Moonjeong Choi; Jaewoong Lee; Kyuho Jeong; Yunbae Pak

doi:10.1016/j.bbadis.2024.167173

Caveolin-2 palmitoylation turnover facilitates insulin receptor substrate-1-directed lipid metabolism by insulin receptor tyrosine kinase

Biochim Biophys Acta Mol Basis Dis. 2024 Apr 16;1870(5):167173. doi: 10.1016/j.bbadis.2024.167173. Online ahead of print.

Authors

Moonjeong Choi¹, Jaewoong Lee², Kyuho Jeong³, Yunbae Pak⁴

Affiliations

¹ Division of Life Science, Graduate School of Applied Life Science (BK21 Plus Program), PMBBRC, Gyeongsang National University, Jinju 52828, Republic of Korea.
² Department of Anatomy and Convergence Medical Science, College of Medicine, Institute of Medical Sciences, Gyeongsang National University, Jinju 52727, Republic of Korea.
³ Department of Biochemistry, College of Medicine, Dongguk University, 123 Dongdae-ro, Gyeongju 38066, Republic of Korea.
⁴ Division of Life Science, Graduate School of Applied Life Science (BK21 Plus Program), PMBBRC, Gyeongsang National University, Jinju 52828, Republic of Korea. Electronic address: ybpak@gnu.ac.kr.

PMID: 38631410
DOI: 10.1016/j.bbadis.2024.167173

Abstract

Here, we show that insulin induces palmitoylation turnover of Caveolin-2 (Cav-2) in adipocytes. Acyl protein thioesterases-1 (APT1) catalyzes Cav-2 depalmitoylation, and zinc finger DHHC domain-containing protein palmitoyltransferase 21 (ZDHHC21) repalmitoylation of the depalmitoylated Cav-2 for the turnover, thereby controlling insulin receptor (IR)-Cav-2-insulin receptor substrate-1 (IRS-1)-Akt-driven signaling. Insulin-induced palmitoylation turnover of Cav-2 facilitated glucose uptake and fat storage through induction of lipogenic genes. Cav-2-, APT1-, and ZDHHC21-deficient adipocytes, however, showed increased induction of lipolytic genes and glycerol release.
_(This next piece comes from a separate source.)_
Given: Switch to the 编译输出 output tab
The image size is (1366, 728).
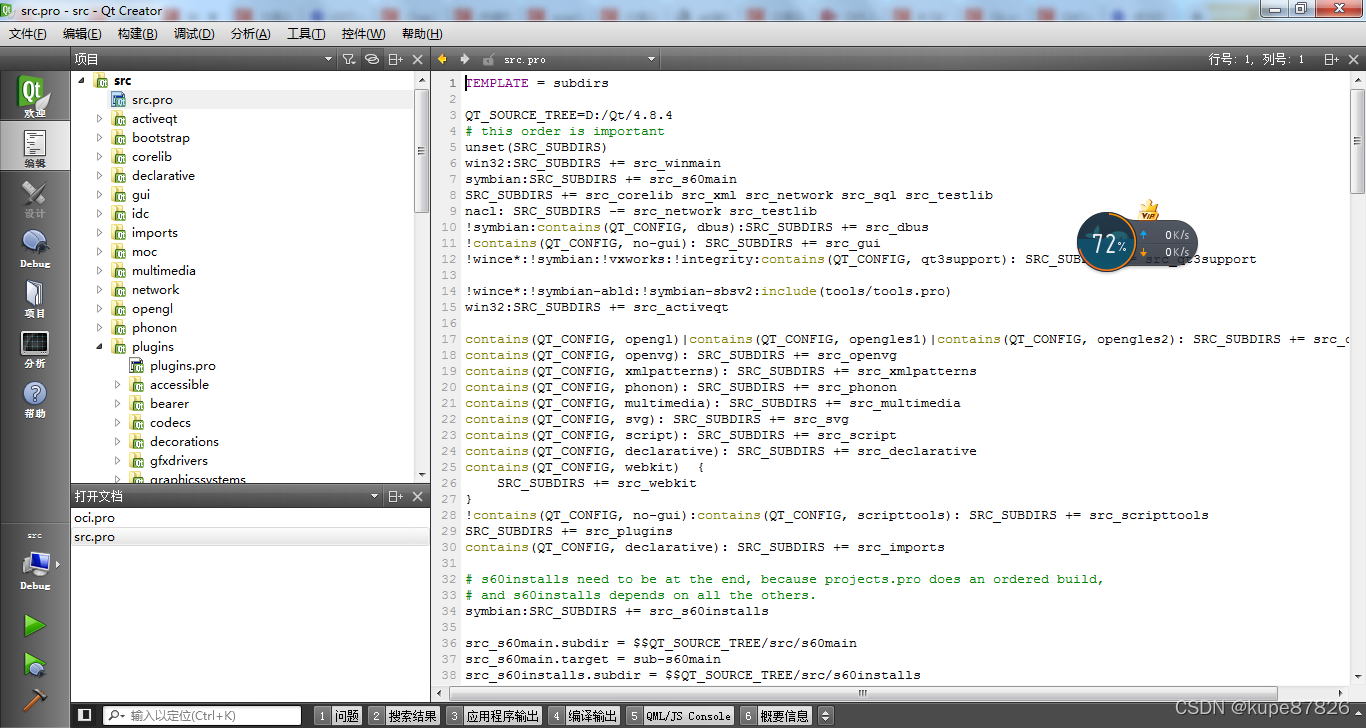Looking at the screenshot, I should [x=594, y=715].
In addition, white adipose tissues from insulin sensitive and resistant obese patients exhibited augmented expression of LYPLA1 (APT1) and ZDHHC20 (ZDHHC20). Our study identifies the specific enzymes regulating Cav-2 palmitoylation turnover, and reveals a new mechanism by which insulin-mediated lipid metabolism is controlled in adipocytes.

Keywords: APT1; Adipocyte lipid metabolism; Caveolin-2; Insulin receptor tyrosine kinase signaling; Palmitoylation turnover; ZDHHC21.